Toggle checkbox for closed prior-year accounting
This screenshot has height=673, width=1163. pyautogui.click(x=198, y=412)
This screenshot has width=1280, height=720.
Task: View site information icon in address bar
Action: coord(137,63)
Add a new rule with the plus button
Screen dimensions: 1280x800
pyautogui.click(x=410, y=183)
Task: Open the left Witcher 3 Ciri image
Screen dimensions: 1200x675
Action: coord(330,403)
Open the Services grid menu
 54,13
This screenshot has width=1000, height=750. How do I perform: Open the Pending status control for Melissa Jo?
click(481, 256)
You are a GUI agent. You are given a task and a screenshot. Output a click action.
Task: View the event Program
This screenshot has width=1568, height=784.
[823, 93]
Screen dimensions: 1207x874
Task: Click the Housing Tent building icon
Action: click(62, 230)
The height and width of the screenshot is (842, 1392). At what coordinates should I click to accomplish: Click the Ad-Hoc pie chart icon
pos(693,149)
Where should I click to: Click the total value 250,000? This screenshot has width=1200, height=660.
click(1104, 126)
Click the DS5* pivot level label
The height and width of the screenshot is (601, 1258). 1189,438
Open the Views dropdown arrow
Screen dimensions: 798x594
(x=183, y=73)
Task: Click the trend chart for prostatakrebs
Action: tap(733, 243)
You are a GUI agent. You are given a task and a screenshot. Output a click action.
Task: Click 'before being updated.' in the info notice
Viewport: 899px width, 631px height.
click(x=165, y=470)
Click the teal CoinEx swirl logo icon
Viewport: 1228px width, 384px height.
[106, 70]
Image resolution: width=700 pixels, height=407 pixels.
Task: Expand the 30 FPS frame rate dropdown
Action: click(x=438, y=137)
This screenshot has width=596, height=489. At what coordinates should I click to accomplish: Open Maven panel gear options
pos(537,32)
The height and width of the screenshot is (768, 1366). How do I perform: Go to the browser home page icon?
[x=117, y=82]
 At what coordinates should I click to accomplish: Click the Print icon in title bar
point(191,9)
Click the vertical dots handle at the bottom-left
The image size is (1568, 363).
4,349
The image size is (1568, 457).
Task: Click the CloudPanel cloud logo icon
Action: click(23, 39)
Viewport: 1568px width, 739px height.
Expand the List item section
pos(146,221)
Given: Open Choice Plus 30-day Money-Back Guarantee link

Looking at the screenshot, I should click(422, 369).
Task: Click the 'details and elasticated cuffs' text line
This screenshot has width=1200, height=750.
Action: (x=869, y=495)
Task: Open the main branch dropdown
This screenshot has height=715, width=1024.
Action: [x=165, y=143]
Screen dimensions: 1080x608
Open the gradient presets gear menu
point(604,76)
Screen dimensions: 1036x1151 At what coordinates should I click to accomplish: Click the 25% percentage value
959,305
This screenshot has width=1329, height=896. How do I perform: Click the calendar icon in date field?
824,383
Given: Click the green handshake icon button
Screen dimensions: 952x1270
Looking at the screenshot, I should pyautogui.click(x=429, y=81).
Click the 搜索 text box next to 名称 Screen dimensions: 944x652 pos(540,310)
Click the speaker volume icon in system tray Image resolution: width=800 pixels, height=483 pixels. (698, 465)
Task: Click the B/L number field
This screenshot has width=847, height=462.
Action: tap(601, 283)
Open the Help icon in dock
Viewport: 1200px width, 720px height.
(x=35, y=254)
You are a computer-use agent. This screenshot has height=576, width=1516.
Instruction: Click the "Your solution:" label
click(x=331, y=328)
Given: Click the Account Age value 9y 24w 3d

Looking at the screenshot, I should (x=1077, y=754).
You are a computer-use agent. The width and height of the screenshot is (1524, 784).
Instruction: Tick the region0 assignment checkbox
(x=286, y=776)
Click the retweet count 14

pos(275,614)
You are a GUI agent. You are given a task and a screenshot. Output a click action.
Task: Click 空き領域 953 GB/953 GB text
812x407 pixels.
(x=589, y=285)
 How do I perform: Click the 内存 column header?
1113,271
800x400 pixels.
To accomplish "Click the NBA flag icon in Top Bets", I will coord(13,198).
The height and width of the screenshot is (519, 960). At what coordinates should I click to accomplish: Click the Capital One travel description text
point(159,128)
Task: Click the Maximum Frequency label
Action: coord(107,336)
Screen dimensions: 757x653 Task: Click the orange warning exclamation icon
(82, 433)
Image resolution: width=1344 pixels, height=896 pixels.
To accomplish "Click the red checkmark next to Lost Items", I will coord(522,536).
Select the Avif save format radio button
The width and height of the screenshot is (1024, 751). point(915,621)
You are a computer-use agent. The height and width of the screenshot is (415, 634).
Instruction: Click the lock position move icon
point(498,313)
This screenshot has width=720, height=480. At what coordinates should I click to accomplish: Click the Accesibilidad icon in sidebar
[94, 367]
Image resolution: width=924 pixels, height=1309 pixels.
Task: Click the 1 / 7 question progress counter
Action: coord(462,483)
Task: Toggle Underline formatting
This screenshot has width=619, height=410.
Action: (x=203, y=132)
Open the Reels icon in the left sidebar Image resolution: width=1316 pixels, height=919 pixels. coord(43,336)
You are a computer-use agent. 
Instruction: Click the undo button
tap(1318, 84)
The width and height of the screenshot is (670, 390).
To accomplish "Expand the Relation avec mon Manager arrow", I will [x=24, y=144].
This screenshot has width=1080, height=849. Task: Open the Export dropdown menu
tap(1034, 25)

**WHAT YOU HAVE TO DO**: Beginning with the line holding "This screenshot has width=1200, height=750." and ending with the line holding "Given: Click the green handshake icon button", write out the stretch of material above exactly; add no further lines.

**RESULT**:
This screenshot has width=1200, height=750.
Action: (x=869, y=495)
Task: Open the main branch dropdown
This screenshot has height=715, width=1024.
Action: [x=165, y=143]
Screen dimensions: 1080x608
Open the gradient presets gear menu
point(604,76)
Screen dimensions: 1036x1151 At what coordinates should I click to accomplish: Click the 25% percentage value
959,305
This screenshot has width=1329, height=896. How do I perform: Click the calendar icon in date field?
824,383
Given: Click the green handshake icon button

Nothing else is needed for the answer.